## What you need to do
[A] In the passage on Hot-Configuration, which kinds of configuration changes still require a restart of Prime Access Registrar?
[B] Gather every line of the records that contains the string "speech", treating uppercase and lowercase as different.

Hot-Configuration minimizes the down-time associated with having to restart an Prime Access Registrar server to put configuration changes into effect. With the Hot-Configuration feature, a restart is only necessary when a Session Manager, Resource Manager or Remote Server configuration is modified. These configuration elements might not be hot-configured because they maintain state (an active session, for example) and cannot be modified without losing the state information they maintain. Changes to these configuration elements require a restart of Prime Access Registrar to put them into effect.
Hot-Configuration’s only connection to the replication feature is that when a change is replicated to the slave, the slave is hot-configured to reflect the replicated change as if an administrator had used aregcmd to make the changes directly on the slave server.
Note Any misconfiguration of replication will impact the performance of Prime Access Registrar. Hence manual resync is required to rectify the misconfiguration.
Replication’s Impact on Request Processing
The replication feature was designed to perform replication of transactions with minimal impact on RADIUS request processing. When a transaction is received by a slave, RADIUS requests are queued while the transaction is applied to the slave. After the transaction is complete, RADIUS request processing resumes.

## Data

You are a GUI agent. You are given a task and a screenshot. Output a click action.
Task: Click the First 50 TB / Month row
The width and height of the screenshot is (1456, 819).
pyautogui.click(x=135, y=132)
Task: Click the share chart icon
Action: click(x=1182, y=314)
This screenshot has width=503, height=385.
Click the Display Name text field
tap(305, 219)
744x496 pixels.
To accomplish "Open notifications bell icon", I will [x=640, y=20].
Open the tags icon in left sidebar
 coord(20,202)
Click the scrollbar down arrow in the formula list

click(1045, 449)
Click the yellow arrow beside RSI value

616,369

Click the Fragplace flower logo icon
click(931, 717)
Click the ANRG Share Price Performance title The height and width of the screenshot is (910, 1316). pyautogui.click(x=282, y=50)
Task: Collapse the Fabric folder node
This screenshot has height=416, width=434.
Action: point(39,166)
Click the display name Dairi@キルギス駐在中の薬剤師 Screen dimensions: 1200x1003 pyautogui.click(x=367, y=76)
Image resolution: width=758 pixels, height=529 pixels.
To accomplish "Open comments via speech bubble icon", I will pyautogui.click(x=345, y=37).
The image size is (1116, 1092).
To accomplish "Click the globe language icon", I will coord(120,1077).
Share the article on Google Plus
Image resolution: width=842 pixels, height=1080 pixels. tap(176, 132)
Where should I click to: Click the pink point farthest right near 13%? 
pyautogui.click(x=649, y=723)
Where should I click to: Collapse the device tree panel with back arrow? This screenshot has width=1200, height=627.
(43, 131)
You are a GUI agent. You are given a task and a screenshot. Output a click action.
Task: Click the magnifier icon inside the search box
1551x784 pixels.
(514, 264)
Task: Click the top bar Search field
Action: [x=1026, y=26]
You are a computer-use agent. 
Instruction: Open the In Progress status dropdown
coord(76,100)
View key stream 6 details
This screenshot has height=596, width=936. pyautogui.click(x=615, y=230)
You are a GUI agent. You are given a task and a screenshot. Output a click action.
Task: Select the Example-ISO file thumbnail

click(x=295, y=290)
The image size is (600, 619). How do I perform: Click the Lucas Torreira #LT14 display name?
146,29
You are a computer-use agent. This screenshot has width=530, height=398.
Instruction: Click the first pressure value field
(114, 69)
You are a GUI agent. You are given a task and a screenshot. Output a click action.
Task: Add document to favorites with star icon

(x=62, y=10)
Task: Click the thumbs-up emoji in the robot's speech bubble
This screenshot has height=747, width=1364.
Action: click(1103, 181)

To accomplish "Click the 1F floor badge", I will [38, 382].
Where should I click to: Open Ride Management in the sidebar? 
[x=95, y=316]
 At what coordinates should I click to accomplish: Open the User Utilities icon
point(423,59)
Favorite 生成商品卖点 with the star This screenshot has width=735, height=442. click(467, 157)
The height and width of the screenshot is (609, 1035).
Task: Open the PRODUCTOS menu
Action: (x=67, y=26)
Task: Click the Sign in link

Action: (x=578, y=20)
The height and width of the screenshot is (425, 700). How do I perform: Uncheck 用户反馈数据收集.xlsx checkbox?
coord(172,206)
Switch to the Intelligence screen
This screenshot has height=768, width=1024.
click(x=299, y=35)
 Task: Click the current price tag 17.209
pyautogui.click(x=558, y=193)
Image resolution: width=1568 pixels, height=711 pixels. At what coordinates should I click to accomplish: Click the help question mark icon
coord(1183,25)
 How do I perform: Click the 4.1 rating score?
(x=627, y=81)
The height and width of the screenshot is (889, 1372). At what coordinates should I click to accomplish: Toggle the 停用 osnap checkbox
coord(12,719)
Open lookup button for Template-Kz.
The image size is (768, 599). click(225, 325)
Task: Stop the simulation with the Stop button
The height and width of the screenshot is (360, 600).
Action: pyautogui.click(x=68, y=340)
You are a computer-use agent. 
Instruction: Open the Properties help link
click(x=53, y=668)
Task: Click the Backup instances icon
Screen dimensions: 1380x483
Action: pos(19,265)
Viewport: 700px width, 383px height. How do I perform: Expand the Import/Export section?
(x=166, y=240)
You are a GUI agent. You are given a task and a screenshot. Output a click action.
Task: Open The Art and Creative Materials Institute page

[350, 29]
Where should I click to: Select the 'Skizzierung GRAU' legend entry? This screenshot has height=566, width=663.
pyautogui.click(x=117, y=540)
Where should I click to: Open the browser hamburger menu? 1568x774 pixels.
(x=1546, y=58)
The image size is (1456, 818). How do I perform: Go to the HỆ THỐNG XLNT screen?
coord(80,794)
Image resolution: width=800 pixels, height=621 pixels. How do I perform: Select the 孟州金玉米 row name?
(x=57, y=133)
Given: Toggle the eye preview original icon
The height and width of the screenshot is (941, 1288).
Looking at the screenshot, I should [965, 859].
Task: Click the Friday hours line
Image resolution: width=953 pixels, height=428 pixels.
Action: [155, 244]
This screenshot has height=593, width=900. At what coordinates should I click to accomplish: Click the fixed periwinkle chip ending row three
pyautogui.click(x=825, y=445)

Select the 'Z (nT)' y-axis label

## Solved tasks
[A] Changes to a Session Manager, Resource Manager or Remote Server configuration.

[B]
To accomplish "Open comments via speech bubble icon", I will pyautogui.click(x=345, y=37).
Task: Click the thumbs-up emoji in the robot's speech bubble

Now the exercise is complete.